Diese Art der Immobilienfinanzierung ist insbesondere für risikofreudige Kreditkunden eine Möglichkeit frisches Kapital zu generieren. Das Darlehen wird in einer ausländischen Währung, wie Schweizer Franken oder japanische Yen von einem deutschen Kreditinstitut ausgezahlt. Die Konditionen der Schweizer Kreditinstitute liegen schon seit Jahren unter den der deutschen Banken und so ist dieser Kredit oft weitaus günstiger als ein normales Annuitätendarlehen. Allerdings wird nicht jedem Antragsteller auch ein Fremdwährungsdarlehen gewährt. Der Kreditgeber genehmigt das Fremdwährungsdarlehen nur nach sorgfältigen Auswahlkriterien, wie einer ausreichenden Sicherung der Darlehenssumme. Da es sich hierbei um ein variables Darlehen handelt und somit die Zinsen sich jederzeit in die eine oder andere Richtung ändern können, können die Kreditkosten auch enorm anwachsen. Nicht nur die variablen Zinsen erhöhen das Risiko, sondern auch mögliche Kursschwankungen können für unerwartete Überraschungen sorgen. Da alle Tilgungs- und Zinsanteile in der ausländischen Währung zum jeweiligen Wechselkurs gezahlt werden müssen, steigen die Kosten des Kredites bei sinkender einheimischer Währung an. Wer also ein Fremdwährungsdarlehen in Betracht zieht, sollte über ausreichend finanzielle Polster verfügen und vor dem hohen Risiko nicht zurück schrecken. Bei günstigem Zins- und Kursverlauf kann der Kreditnehmer dann sogar einen Gewinn erwirtschaften.
Der variablen Zinssatz ist aber auch ein Vorteil, so kann die Restschuld mit einem Mal oder zu großen Teilen zur jeweiligen Zinsanpassung getilgt werden.

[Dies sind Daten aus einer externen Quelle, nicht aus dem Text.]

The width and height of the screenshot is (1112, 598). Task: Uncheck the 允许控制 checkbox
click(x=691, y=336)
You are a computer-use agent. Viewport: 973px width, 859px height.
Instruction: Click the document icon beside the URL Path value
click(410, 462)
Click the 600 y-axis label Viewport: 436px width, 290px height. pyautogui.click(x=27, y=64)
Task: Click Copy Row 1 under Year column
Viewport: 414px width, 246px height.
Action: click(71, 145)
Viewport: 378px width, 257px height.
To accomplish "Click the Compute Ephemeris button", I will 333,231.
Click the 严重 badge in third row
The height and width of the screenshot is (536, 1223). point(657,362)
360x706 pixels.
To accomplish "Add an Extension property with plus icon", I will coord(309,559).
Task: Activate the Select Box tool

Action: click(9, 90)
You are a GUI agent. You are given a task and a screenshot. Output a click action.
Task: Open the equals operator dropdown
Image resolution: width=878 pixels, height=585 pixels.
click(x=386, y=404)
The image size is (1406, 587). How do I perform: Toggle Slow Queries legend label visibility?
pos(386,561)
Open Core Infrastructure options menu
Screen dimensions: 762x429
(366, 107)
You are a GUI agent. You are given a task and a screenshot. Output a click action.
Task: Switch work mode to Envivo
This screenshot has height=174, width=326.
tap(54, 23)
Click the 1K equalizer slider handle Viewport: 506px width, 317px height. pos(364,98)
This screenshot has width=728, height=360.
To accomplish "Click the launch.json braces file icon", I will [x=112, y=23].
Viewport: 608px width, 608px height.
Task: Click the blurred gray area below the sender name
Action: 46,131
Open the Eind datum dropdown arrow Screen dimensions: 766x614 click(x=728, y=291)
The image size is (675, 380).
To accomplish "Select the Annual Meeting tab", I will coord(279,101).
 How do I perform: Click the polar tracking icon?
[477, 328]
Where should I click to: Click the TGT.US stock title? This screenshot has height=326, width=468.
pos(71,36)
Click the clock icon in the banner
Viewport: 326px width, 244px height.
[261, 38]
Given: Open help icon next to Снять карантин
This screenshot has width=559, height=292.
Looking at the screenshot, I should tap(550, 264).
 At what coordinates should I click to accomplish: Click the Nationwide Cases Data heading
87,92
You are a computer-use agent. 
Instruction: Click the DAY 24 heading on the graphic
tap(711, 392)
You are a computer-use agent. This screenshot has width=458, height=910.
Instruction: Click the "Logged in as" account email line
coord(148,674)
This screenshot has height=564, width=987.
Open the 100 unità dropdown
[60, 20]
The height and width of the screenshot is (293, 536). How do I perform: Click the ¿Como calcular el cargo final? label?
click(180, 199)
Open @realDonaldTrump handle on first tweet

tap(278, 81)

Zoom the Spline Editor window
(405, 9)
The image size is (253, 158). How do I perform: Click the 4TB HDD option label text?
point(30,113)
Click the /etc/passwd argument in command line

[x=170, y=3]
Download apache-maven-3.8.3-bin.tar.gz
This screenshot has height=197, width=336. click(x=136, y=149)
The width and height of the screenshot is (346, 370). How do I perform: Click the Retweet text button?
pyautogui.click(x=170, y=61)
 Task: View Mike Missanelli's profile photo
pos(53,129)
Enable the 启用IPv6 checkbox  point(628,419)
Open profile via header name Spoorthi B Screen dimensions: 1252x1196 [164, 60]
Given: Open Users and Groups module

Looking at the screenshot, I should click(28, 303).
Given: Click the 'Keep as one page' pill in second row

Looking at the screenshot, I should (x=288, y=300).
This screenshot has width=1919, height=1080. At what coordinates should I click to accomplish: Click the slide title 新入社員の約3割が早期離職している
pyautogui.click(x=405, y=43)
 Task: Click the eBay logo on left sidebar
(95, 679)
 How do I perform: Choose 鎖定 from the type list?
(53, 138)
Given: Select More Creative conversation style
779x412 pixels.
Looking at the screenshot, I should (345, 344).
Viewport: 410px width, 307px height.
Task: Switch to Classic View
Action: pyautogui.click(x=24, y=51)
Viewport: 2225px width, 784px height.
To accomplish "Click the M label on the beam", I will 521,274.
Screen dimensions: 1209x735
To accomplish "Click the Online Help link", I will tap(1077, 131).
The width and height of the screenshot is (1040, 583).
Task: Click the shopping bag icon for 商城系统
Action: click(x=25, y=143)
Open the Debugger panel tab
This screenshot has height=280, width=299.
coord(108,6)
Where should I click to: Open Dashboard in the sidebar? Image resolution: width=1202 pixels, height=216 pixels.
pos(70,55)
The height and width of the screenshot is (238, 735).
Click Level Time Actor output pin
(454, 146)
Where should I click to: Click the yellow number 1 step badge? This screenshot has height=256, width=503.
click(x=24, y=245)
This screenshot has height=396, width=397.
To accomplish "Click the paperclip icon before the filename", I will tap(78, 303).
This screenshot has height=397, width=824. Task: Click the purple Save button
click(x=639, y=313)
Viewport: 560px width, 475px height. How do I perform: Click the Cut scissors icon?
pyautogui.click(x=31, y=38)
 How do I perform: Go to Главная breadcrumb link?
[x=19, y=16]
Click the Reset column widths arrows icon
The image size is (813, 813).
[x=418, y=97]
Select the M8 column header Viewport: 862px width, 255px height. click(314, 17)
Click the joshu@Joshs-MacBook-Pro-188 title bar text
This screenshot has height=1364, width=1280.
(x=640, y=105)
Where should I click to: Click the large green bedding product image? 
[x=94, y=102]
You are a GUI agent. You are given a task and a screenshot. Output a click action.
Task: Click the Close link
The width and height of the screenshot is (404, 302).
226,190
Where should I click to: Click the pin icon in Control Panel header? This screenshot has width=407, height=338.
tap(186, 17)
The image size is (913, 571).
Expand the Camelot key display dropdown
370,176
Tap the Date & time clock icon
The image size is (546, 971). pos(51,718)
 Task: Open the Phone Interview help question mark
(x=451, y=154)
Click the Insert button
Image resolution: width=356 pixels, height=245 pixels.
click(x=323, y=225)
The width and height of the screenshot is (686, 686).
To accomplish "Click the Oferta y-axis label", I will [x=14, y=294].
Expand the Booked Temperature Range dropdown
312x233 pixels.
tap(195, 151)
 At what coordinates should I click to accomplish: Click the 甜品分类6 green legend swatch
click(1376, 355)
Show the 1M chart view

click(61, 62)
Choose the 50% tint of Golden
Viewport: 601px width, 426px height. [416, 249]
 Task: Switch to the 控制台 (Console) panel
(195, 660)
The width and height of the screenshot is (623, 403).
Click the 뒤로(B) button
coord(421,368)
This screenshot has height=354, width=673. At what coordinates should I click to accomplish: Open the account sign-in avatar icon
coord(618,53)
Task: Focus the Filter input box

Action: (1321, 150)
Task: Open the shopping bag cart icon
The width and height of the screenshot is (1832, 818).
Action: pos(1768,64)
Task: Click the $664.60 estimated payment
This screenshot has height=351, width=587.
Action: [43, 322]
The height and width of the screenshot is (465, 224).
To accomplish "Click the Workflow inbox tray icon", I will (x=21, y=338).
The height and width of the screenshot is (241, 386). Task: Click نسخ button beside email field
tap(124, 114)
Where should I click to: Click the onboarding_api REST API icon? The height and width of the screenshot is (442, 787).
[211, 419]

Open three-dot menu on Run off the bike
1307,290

Sollte sich der Kreditnehmer also verspekuliert haben, kann er jederzeit wieder aus dem Darlehensvertrag aussteigen. Man sollte sich allerdings im Klaren darüber sein, dass man bei der Höhe des Risikos den Kreditmarkt, den Devisenmarkt und die Zinsentwicklung kennen muss, um sich nicht finanziell zu ruinieren.